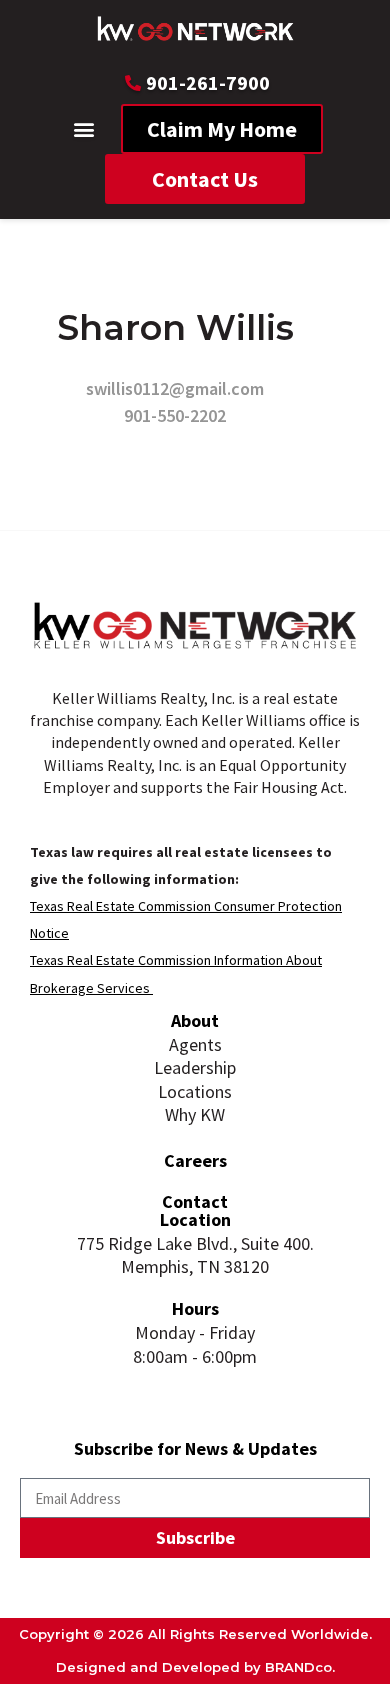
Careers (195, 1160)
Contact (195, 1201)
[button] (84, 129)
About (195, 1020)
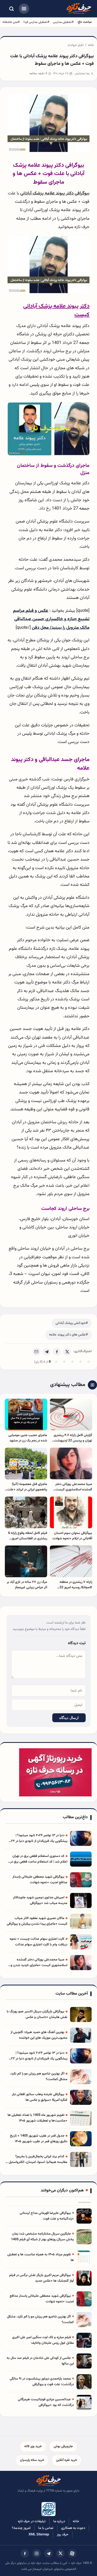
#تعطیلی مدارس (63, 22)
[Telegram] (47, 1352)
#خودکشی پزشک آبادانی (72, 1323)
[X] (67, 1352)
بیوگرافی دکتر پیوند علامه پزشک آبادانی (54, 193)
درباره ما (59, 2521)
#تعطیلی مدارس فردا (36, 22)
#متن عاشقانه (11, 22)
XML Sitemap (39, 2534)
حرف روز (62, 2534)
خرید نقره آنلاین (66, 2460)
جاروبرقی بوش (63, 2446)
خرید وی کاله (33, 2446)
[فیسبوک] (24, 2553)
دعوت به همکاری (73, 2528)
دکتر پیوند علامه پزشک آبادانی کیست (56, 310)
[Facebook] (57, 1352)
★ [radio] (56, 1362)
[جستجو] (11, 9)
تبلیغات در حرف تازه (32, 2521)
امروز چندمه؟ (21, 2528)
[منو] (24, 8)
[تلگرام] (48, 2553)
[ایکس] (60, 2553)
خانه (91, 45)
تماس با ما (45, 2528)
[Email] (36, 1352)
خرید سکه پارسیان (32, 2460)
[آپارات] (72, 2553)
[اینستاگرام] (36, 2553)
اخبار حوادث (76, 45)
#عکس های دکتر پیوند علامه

○ ○ ○ ○ ○ ○ ○

[Task directions]
Repeat the records word for word. Any picture in them should be left out.

[Output of the task]
Careers (195, 1160)
Contact (195, 1201)
[button] (84, 129)
About (195, 1020)
#تعطیلی مدارس (63, 22)
[Telegram] (47, 1352)
#خودکشی پزشک آبادانی (72, 1323)
[X] (67, 1352)
بیوگرافی دکتر پیوند علامه پزشک آبادانی (54, 193)
درباره ما (59, 2521)
#تعطیلی مدارس فردا (36, 22)
#متن عاشقانه (11, 22)
XML Sitemap (39, 2534)
حرف روز (62, 2534)
خرید نقره آنلاین (66, 2460)
جاروبرقی بوش (63, 2446)
خرید وی کاله (33, 2446)
[فیسبوک] (24, 2553)
دعوت به همکاری (73, 2528)
دکتر پیوند علامه پزشک آبادانی کیست (56, 310)
[Facebook] (57, 1352)
★ [radio] (56, 1362)
[جستجو] (11, 9)
تبلیغات در حرف تازه (32, 2521)
امروز چندمه؟ (21, 2528)
[منو] (24, 8)
[تلگرام] (48, 2553)
[ایکس] (60, 2553)
خانه (91, 45)
تماس با ما (45, 2528)
[Email] (36, 1352)
خرید سکه پارسیان (32, 2460)
[آپارات] (72, 2553)
[اینستاگرام] (36, 2553)
اخبار حوادث (76, 45)
#عکس های دکتر پیوند علامه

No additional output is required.